By Kirsty Needham
SYDNEY (Reuters) -The sails of the iconic Sydney Opera House were illuminated on Friday night with a photographic tribute to welcome King Charles and Queen Camilla, as they arrived in Australia on the first visit by a reigning British monarch in 13 years.
The royal couple arrived in Sydney on a Royal Australian Air Force plane on Friday evening, and were greeted on the tarmac by Prime Minister Anthony Albanese, Australia’s Governor-General Sam Mostyn and the premier of New South Wales state Chris Minns.
King Charles carried an umbrella and chatted with the welcoming party, as rain cleared for the royals’ arrival.
The couple travelled in a motorcade to Admiralty House, a historic government foreshore residence overlooking Sydney Harbour and the opera house, where they will meet privately with Albanese and his partner Jodie Haydon.
Sydney’s Opera House displayed a photographic montage of King Charles’s previous visits to Australia, where he attended school for six months as a teenager, and has returned more than a dozen times.

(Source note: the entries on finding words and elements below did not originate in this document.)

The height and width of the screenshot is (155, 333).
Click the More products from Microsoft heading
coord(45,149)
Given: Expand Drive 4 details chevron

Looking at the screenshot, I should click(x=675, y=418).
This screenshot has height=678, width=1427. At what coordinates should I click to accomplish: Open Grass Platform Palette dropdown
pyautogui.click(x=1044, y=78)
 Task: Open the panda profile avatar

King Charles is making his inaugural visit to an overseas realm as sovereign, his first major foreign trip since being diagnosed with cancer.
Earlier, the royal couple wrote on social media platform X, “We are really looking forward to returning to this beautiful country to celebrate the extraordinarily rich cultures and communities that make it so special.”
The couple are visiting Sydney and Canberra over six days, before travelling to the Commonwealth Heads of Government Meeting in Samoa.
The official programme begins on Sunday in Sydney.